Exercise goal:
Line by line, output the data that follows exactly as written.

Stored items
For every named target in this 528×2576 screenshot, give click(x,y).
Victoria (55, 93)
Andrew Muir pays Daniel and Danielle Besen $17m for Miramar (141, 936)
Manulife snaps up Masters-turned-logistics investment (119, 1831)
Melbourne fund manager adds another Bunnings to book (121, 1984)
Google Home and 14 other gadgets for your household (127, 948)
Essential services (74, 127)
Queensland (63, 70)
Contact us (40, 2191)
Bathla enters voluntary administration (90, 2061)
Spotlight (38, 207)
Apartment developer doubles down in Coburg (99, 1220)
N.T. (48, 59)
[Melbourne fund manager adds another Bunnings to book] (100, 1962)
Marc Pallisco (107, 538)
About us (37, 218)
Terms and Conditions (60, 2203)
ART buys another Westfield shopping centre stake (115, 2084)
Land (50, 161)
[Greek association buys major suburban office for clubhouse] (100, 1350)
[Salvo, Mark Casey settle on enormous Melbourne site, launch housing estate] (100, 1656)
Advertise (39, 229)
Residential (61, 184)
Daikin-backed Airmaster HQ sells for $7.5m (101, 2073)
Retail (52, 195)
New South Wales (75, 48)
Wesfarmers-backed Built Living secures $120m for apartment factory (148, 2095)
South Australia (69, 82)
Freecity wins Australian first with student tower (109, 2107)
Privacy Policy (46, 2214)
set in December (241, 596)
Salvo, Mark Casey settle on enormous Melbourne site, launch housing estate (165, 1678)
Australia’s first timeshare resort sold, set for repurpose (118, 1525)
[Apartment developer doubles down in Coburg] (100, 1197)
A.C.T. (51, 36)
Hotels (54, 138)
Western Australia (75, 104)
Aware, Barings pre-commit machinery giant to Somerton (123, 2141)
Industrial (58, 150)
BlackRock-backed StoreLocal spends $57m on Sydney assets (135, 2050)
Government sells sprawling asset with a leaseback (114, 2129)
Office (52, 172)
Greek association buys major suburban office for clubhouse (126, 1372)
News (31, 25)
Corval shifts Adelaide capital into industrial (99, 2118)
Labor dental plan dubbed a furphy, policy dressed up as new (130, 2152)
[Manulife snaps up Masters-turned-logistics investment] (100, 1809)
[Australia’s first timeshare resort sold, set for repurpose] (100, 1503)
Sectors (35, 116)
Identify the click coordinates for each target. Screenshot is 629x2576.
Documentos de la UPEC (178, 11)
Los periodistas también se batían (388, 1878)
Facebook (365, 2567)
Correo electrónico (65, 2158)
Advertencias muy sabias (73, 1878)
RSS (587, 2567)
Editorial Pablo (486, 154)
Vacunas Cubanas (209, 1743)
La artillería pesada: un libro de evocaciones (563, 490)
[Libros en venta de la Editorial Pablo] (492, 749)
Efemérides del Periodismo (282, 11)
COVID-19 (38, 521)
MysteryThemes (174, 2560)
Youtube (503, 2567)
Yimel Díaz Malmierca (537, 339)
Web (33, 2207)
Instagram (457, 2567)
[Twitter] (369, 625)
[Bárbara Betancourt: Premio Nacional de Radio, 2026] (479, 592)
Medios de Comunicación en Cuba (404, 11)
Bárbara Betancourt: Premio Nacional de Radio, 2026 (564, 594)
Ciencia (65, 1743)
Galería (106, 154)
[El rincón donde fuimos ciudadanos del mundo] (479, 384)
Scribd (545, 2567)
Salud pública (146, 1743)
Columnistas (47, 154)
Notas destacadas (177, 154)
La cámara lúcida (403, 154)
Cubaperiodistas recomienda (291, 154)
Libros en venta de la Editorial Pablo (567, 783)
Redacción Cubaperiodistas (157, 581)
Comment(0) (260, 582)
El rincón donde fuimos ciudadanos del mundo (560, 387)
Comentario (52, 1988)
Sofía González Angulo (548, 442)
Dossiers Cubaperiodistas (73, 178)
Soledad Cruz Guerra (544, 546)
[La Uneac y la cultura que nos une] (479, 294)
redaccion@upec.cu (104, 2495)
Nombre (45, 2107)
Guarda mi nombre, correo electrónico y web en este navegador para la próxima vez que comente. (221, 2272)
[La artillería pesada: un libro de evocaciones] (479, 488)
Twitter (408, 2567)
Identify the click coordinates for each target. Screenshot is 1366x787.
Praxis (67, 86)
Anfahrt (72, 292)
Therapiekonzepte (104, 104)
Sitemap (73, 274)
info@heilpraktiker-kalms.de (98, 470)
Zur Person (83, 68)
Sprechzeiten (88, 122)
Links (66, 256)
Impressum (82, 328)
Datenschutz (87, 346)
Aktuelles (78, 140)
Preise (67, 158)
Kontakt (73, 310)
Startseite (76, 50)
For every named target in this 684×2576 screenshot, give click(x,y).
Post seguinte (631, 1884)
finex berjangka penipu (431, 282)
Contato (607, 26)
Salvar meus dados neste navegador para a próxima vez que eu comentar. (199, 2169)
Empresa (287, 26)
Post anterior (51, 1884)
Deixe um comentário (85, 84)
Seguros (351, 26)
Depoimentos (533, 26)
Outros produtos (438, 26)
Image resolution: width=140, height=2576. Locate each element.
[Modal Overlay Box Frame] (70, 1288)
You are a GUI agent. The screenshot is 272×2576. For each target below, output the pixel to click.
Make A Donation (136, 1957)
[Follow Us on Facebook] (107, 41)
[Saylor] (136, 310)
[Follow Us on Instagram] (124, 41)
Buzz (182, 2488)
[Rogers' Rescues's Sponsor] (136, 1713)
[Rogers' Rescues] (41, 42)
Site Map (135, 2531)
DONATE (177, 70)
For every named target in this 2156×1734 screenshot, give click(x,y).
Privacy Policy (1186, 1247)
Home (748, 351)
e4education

Task result:
For every named target in this 528×2576 screenshot, give click(x,y).
Victoria (55, 93)
Andrew Muir pays Daniel and Danielle Besen $17m for Miramar (141, 936)
Manulife snaps up Masters-turned-logistics investment (119, 1831)
Melbourne fund manager adds another Bunnings to book (121, 1984)
Google Home and 14 other gadgets for your household (127, 948)
Essential services (74, 127)
Queensland (63, 70)
Contact us (40, 2191)
Bathla enters voluntary administration (90, 2061)
Spotlight (38, 207)
Apartment developer doubles down in Coburg (99, 1220)
N.T. (48, 59)
[Melbourne fund manager adds another Bunnings to book] (100, 1962)
Marc Pallisco (107, 538)
About us (37, 218)
Terms and Conditions (60, 2203)
ART buys another Westfield shopping centre stake (115, 2084)
Land (50, 161)
[Greek association buys major suburban office for clubhouse] (100, 1350)
[Salvo, Mark Casey settle on enormous Melbourne site, launch housing estate] (100, 1656)
Advertise (39, 229)
Residential (61, 184)
Daikin-backed Airmaster HQ sells for $7.5m (101, 2073)
Retail (52, 195)
New South Wales (75, 48)
Wesfarmers-backed Built Living secures $120m for apartment factory (148, 2095)
South Australia (69, 82)
Freecity wins Australian first with student tower (109, 2107)
Privacy Policy (46, 2214)
set in December (241, 596)
Salvo, Mark Casey settle on enormous Melbourne site, launch housing estate (165, 1678)
Australia’s first timeshare resort sold, set for repurpose (118, 1525)
[Apartment developer doubles down in Coburg] (100, 1197)
A.C.T. (51, 36)
Hotels (54, 138)
Western Australia (75, 104)
Aware, Barings pre-commit machinery giant to Somerton (123, 2141)
Industrial (58, 150)
BlackRock-backed StoreLocal spends $57m on Sydney assets (135, 2050)
Government sells sprawling asset with a leaseback (114, 2129)
Office (52, 172)
Greek association buys major suburban office for clubhouse (126, 1372)
News (31, 25)
Corval shifts Adelaide capital into industrial (99, 2118)
Labor dental plan dubbed a furphy, policy dressed up as new (130, 2152)
[Manulife snaps up Masters-turned-logistics investment] (100, 1809)
[Australia’s first timeshare resort sold, set for repurpose] (100, 1503)
Sectors (35, 116)
Identify the click coordinates for each target. Screenshot is 629x2576.
Documentos de la UPEC (178, 11)
Los periodistas también se batían (388, 1878)
Facebook (365, 2567)
Correo electrónico (65, 2158)
Advertencias muy sabias (73, 1878)
RSS (587, 2567)
Editorial Pablo (486, 154)
Vacunas Cubanas (209, 1743)
La artillería pesada: un libro de evocaciones (563, 490)
[Libros en venta de la Editorial Pablo] (492, 749)
Efemérides del Periodismo (282, 11)
COVID-19 (38, 521)
MysteryThemes (174, 2560)
Youtube (503, 2567)
Yimel Díaz Malmierca (537, 339)
Web (33, 2207)
Instagram (457, 2567)
[Twitter] (369, 625)
[Bárbara Betancourt: Premio Nacional de Radio, 2026] (479, 592)
Medios de Comunicación en Cuba (404, 11)
Bárbara Betancourt: Premio Nacional de Radio, 2026 (564, 594)
Ciencia (65, 1743)
Galería (106, 154)
[El rincón donde fuimos ciudadanos del mundo] (479, 384)
Scribd (545, 2567)
Salud pública (146, 1743)
Columnistas (47, 154)
Notas destacadas (177, 154)
La cámara lúcida (403, 154)
Cubaperiodistas recomienda (291, 154)
Libros en venta de la Editorial Pablo (567, 783)
Redacción Cubaperiodistas (157, 581)
Comment(0) (260, 582)
El rincón donde fuimos ciudadanos del mundo (560, 387)
Comentario (52, 1988)
Sofía González Angulo (548, 442)
Dossiers Cubaperiodistas (73, 178)
Soledad Cruz Guerra (544, 546)
[La Uneac y la cultura que nos une] (479, 294)
redaccion@upec.cu (104, 2495)
Nombre (45, 2107)
Guarda mi nombre, correo electrónico y web en este navegador para la próxima vez que comente. (221, 2272)
[La artillería pesada: un libro de evocaciones] (479, 488)
Twitter (408, 2567)
Identify the click coordinates for each target. Screenshot is 1366x787.
Praxis (67, 86)
Anfahrt (72, 292)
Therapiekonzepte (104, 104)
Sitemap (73, 274)
info@heilpraktiker-kalms.de (98, 470)
Zur Person (83, 68)
Sprechzeiten (88, 122)
Links (66, 256)
Impressum (82, 328)
Datenschutz (87, 346)
Aktuelles (78, 140)
Preise (67, 158)
Kontakt (73, 310)
Startseite (76, 50)
For every named target in this 684×2576 screenshot, give click(x,y).
Post seguinte (631, 1884)
finex berjangka penipu (431, 282)
Contato (607, 26)
Salvar meus dados neste navegador para a próxima vez que eu comentar. (199, 2169)
Empresa (287, 26)
Post anterior (51, 1884)
Deixe um comentário (85, 84)
Seguros (351, 26)
Depoimentos (533, 26)
Outros produtos (438, 26)
Image resolution: width=140, height=2576. Locate each element.
[Modal Overlay Box Frame] (70, 1288)
You are a GUI agent. The screenshot is 272×2576. For each target below, output the pixel to click.
Make A Donation (136, 1957)
[Follow Us on Facebook] (107, 41)
[Saylor] (136, 310)
[Follow Us on Instagram] (124, 41)
Buzz (182, 2488)
[Rogers' Rescues's Sponsor] (136, 1713)
[Rogers' Rescues] (41, 42)
Site Map (135, 2531)
DONATE (177, 70)
For every named target in this 2156×1734 screenshot, give click(x,y).
Privacy Policy (1186, 1247)
Home (748, 351)
e4education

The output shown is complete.